%%
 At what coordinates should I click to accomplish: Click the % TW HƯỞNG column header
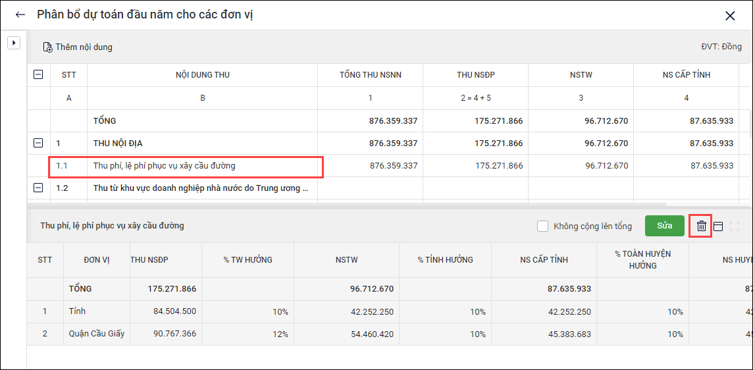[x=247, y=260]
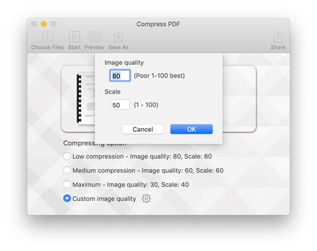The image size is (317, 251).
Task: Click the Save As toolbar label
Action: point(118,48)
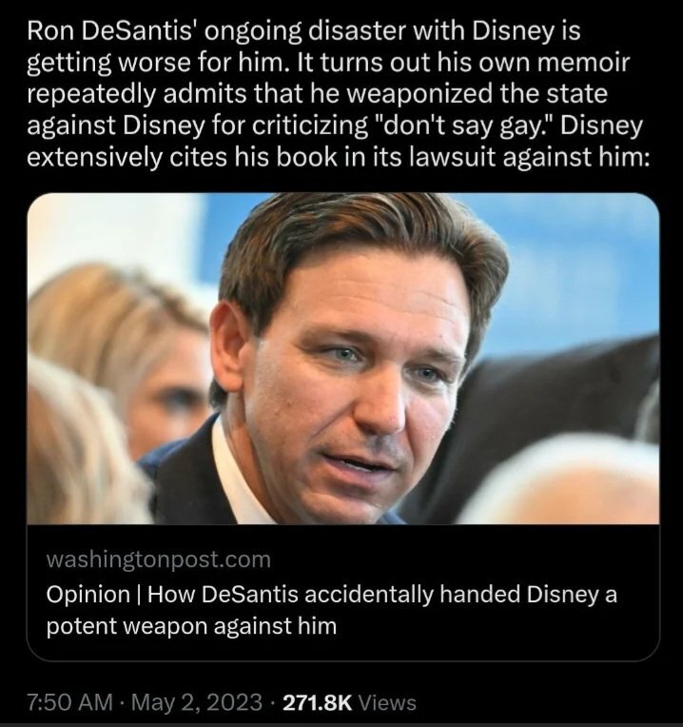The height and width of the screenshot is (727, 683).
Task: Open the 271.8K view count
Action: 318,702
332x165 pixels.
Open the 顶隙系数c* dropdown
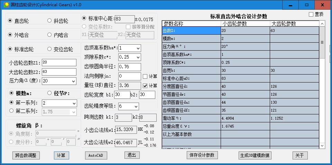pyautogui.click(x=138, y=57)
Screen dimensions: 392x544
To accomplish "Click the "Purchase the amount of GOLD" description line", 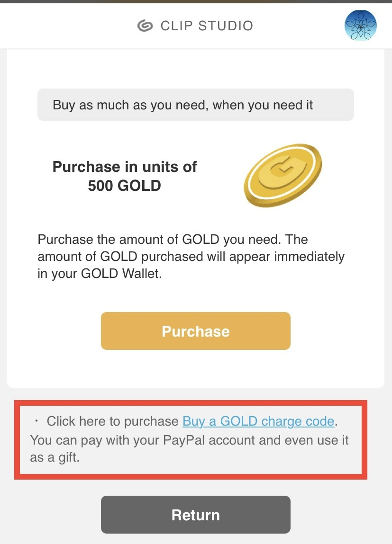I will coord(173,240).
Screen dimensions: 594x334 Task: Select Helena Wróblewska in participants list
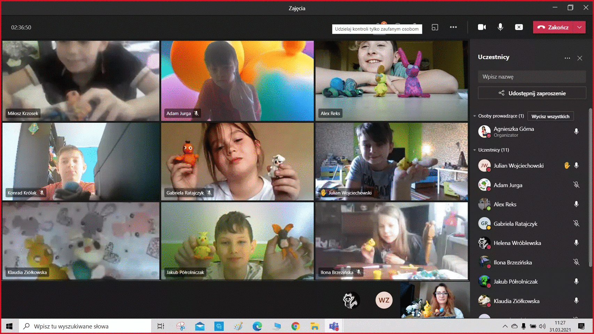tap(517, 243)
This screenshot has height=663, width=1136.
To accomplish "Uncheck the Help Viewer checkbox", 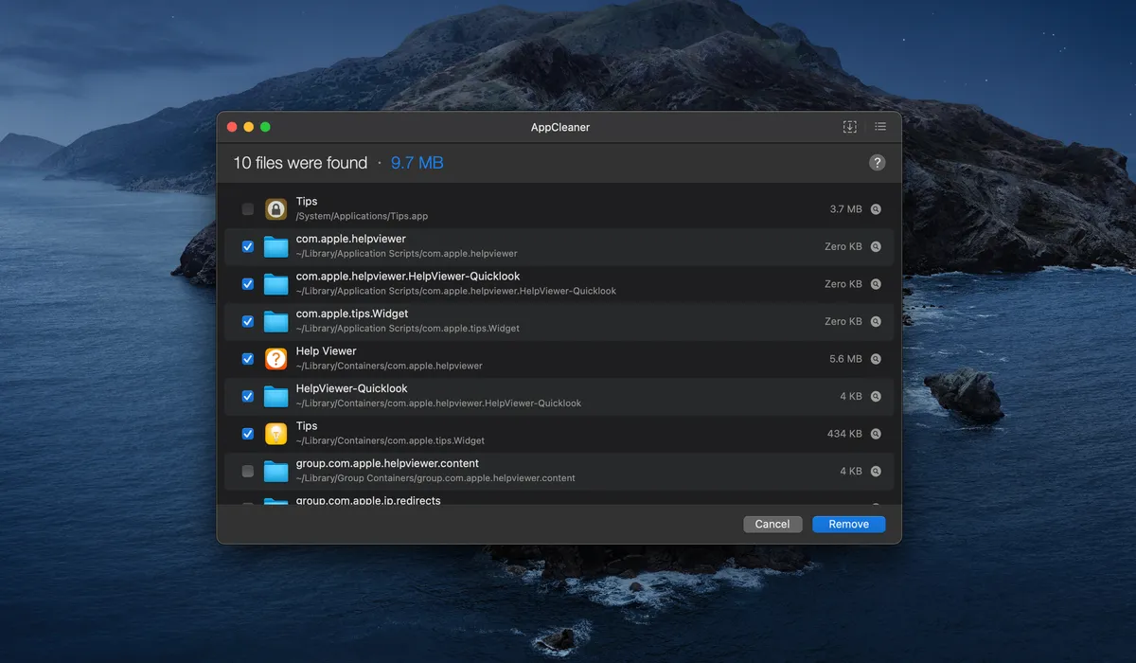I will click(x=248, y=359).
%%
*The problem*
Your answer must be an exact copy of the lines from the start of the entries through the line with "332x165 pixels.", with no pictures.

*Task solution*
 At what coordinates should I click to accomplish: Click the % TW HƯỞNG column header
[x=247, y=260]
The image size is (317, 251).
Task: Click the Save As toolbar label
Action: point(118,48)
The height and width of the screenshot is (727, 683).
Task: Open the 271.8K view count
Action: 318,702
332x165 pixels.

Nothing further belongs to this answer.